On International Women’s Day (8 March 2021) Chambers Ireland calls on Government to ease the intensified ‘COVID burden’ on women by introducing policies focused on flexible work, parenting equality and the provision of affordable childcare.
This aim must be at the centre of the National Economic Plan to ensure women are not left behind during the economic recovery. The call by Chambers Ireland follows the publication of research which showed that over half (57%) of female entrepreneurs in Ireland found caring and home duties more difficult because of COVID-19 – a figure that is 11 percentage points higher than their European counterparts. A total of 52% said the pandemic had a “strong to severe” impact on their work-life balance.
Speaking today, Chambers Ireland Chief Executive Ian Talbot called for a national strategy on flexible working and more measures to support greater parenting equality.
“Throughout the last year, research has indicated that the impact of the pandemic has been felt more strongly by women. This includes part-time workers who have lost their jobs to frontline workers in health and essential services. Increasing amounts of data show that the work-life balance of women in the workplace has suffered a significant decline.
“Last week, in association with our Brussels-based sister organisation, Eurochambres, we published data which illustrated how COVID-19 confinement measures have heightened several pre-existing obstacles for female entrepreneurs.

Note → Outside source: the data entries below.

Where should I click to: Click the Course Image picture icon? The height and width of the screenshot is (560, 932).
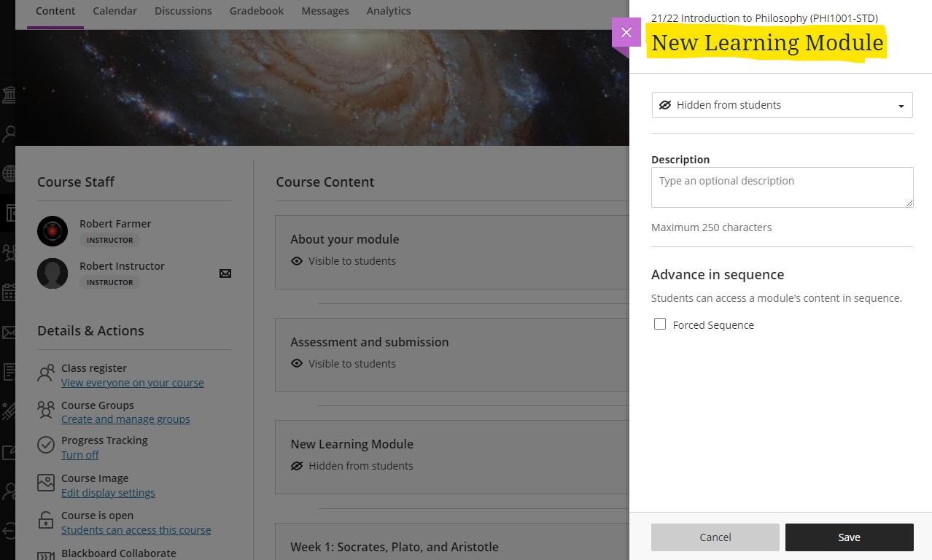(45, 482)
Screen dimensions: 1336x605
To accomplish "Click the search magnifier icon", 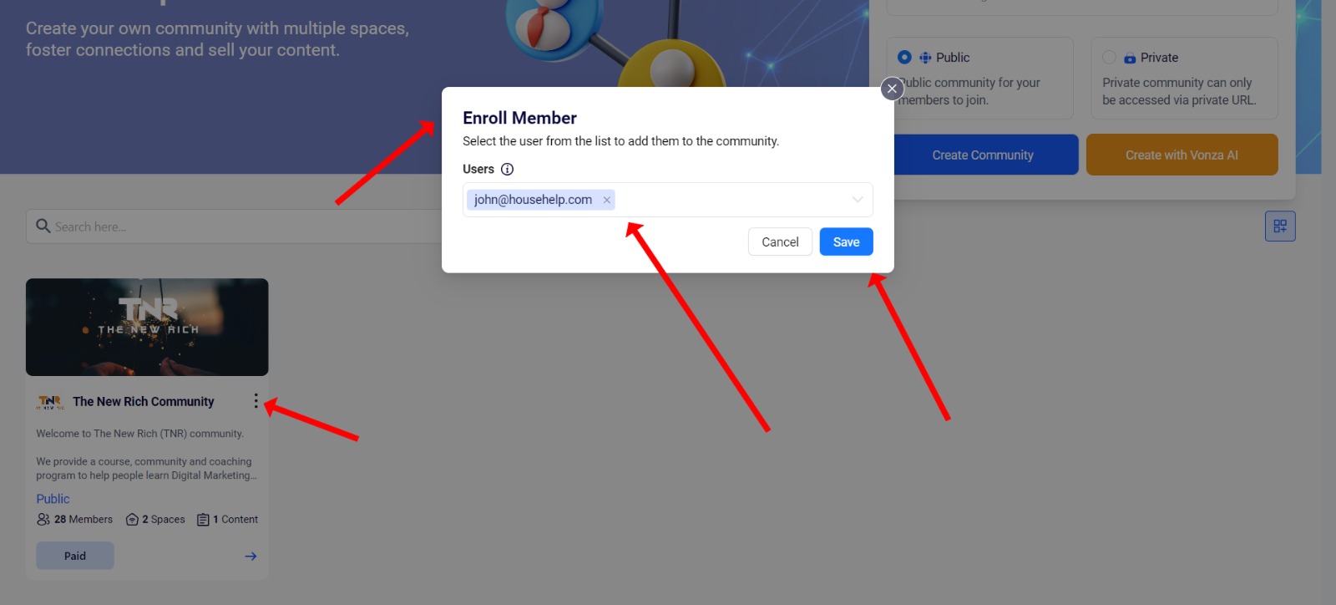I will tap(43, 226).
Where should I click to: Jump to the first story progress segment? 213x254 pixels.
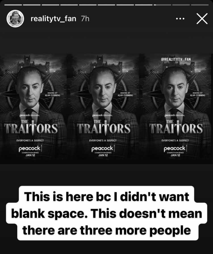(13, 5)
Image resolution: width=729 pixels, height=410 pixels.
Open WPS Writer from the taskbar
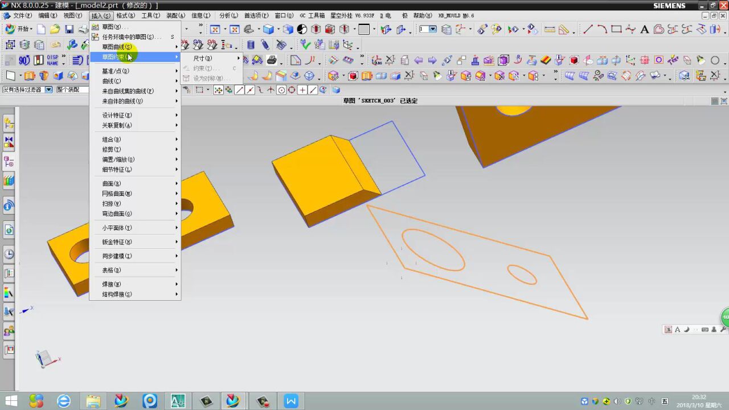click(x=291, y=401)
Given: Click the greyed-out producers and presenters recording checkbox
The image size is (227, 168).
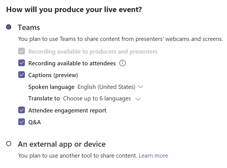Looking at the screenshot, I should [x=22, y=51].
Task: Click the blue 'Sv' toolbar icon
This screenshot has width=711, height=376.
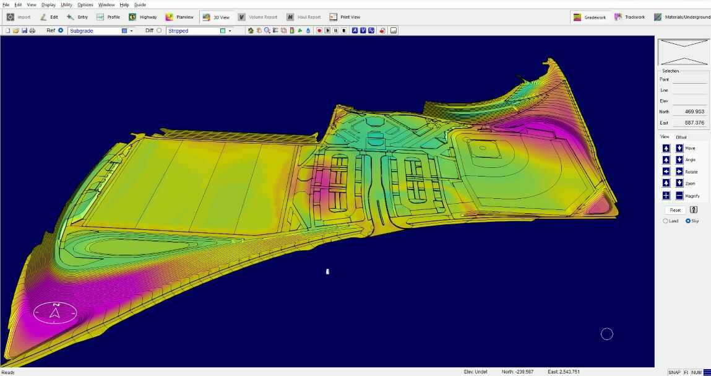Action: pyautogui.click(x=371, y=30)
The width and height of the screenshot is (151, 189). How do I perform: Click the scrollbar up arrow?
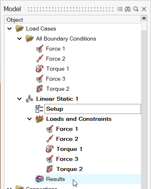[x=144, y=18]
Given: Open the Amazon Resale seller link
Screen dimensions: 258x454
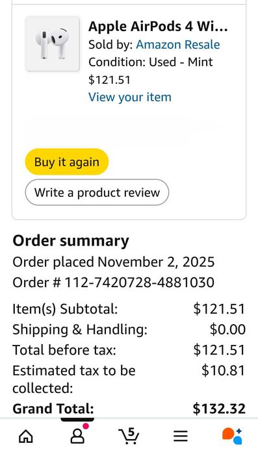Looking at the screenshot, I should [x=178, y=45].
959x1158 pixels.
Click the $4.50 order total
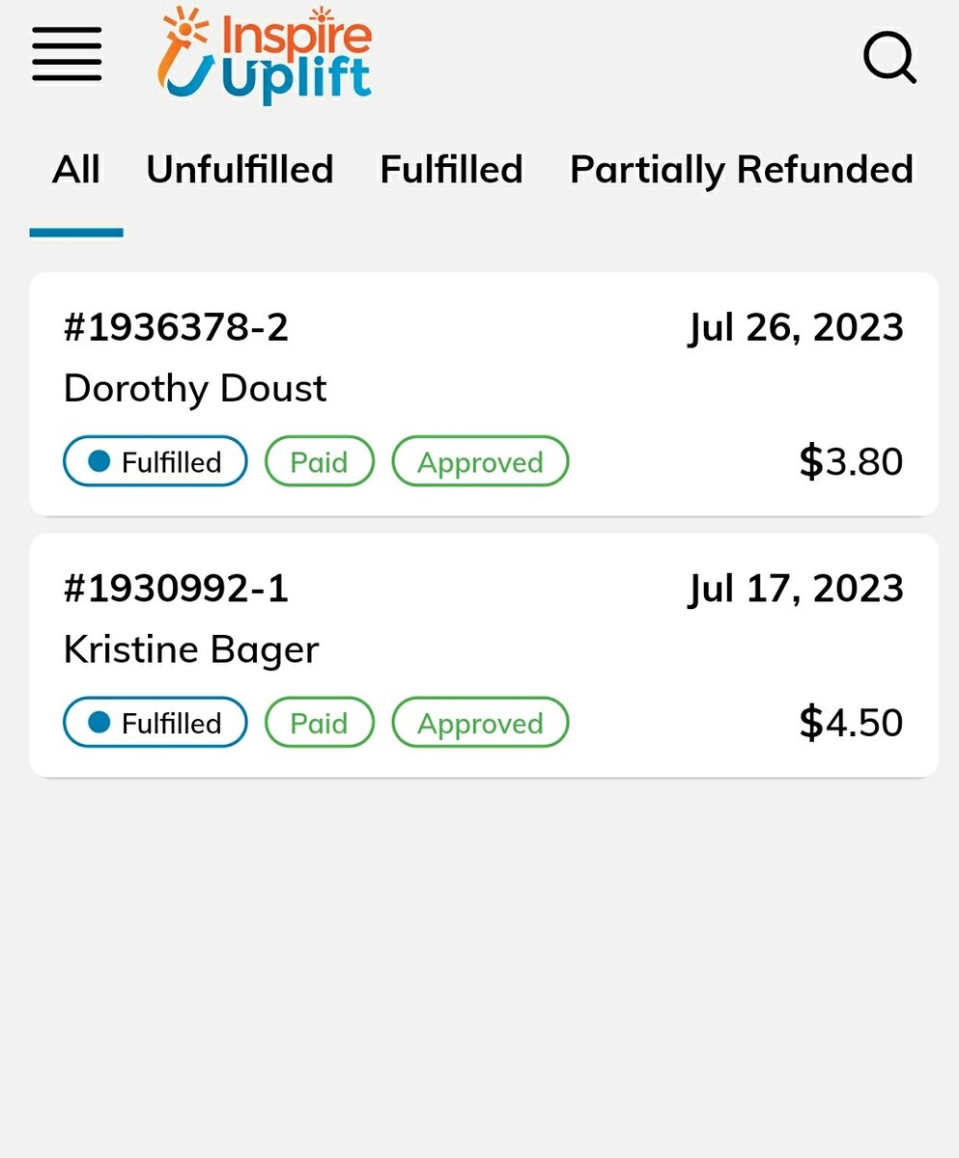coord(851,722)
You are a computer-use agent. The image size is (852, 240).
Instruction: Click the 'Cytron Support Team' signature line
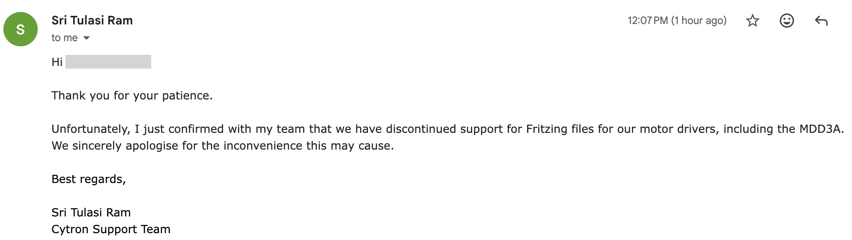111,229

“Looking at Irish data specifically, 57% of female entrepreneurs noted that remote working made it more difficult to carry our caring and home duties. This figure is more than 10% higher than their European counterparts. The research is evidence of what we have been hearing from many of our members over the past year – which is that women in the workplace have been more likely to carry the weight of caring responsibilities and home duties during restrictions.
“On International Women’s Day, our message to Government and policymakers is that we must ensure the long-term impact of the pandemic does not result in a permanently wider gender pay gap. Flexible working, parenting equality and investment in affordable childcare must be at the centre of the National Economic Plan and the Government’s response to the recovery.
“Our message to our own members and employers is that we must work even harder to ensure family-friendly work policies are a bigger part of the workplace. While schools and childcare have started to re-open, flexibility and support for working families will remain a necessity. A workplace that places gender equality at the heart of its operations is a workplace which is flexible and supportive of working families. On International Women’s Day, we must ensure that this message is heard loud and clear.”